When I build thinks, I like to build them big. It therefore annoys me that the size of factories I make is essentially limited by my computing power. My factories have not yet reached the size that the lag is noticeable, however I am playing SP. I suspect that this is a serious problem for servers and/or for SP players with massive production facilities.

My concept to solve this is simple: Instead of hundreds of separate TileEntities connected by pipes/tubes and wires of various kinds, everything would get replaced with a single master TileEntity, which pre-calculates resource (incl.

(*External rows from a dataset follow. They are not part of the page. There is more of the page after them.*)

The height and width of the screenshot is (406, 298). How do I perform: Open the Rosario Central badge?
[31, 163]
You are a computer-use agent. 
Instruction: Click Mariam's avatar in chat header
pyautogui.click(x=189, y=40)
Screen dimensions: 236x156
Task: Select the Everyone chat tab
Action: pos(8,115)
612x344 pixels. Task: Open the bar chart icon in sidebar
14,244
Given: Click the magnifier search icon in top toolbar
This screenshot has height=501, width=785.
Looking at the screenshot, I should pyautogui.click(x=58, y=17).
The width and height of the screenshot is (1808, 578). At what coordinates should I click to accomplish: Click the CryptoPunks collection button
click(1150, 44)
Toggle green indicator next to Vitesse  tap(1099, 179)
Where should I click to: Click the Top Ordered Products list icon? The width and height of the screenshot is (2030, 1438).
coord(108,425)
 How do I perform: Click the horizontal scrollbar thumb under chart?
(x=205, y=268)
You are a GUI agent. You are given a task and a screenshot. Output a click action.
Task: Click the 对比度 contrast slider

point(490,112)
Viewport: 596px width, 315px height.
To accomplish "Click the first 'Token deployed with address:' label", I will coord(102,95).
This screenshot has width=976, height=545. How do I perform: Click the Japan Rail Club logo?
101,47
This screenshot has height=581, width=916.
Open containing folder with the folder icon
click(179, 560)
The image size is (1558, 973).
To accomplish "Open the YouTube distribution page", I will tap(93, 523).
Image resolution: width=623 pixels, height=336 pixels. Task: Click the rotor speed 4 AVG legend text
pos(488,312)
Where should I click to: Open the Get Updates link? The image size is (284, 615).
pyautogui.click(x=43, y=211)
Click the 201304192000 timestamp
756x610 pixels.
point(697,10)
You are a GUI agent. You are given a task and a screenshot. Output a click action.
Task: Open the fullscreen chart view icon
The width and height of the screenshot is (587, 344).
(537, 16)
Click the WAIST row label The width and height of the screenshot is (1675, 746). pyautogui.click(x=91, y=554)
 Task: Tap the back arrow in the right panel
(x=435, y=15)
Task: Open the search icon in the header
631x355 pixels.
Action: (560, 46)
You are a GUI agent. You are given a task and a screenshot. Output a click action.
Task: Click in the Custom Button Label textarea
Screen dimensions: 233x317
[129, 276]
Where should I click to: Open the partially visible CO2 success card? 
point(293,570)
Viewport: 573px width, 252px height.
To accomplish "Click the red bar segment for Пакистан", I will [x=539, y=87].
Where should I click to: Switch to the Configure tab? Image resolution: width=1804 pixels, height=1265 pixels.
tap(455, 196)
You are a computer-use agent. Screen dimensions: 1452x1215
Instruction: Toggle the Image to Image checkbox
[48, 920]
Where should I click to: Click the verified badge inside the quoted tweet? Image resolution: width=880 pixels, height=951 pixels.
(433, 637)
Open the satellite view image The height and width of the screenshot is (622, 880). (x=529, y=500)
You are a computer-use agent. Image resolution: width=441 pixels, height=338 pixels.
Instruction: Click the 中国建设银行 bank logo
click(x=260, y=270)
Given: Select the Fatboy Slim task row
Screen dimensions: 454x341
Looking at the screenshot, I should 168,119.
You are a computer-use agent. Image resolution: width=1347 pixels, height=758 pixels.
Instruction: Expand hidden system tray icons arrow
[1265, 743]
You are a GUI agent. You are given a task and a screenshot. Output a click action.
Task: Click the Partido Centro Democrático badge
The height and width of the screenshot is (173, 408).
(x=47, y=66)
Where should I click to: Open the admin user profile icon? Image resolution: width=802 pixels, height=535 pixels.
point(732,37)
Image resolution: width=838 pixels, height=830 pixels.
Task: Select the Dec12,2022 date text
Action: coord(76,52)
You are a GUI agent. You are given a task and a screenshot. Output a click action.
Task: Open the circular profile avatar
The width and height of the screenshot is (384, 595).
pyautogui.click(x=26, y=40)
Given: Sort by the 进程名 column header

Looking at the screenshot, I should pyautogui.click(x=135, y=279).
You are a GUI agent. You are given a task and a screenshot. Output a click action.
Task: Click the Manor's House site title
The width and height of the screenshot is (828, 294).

EU/MJ/whatever else) consumption and final items produced. This would save all computing power for handling progress in each machine separately, as well as that used in item transport. This input/output would happen at a user-set rate; by setting this rate lower even less CPU power would be used (I might also apply this to quarries, so that it mines sets of blocks at once, drastically reducing lag from them). Of course machines in such a factory would be blocked from being used otherwise.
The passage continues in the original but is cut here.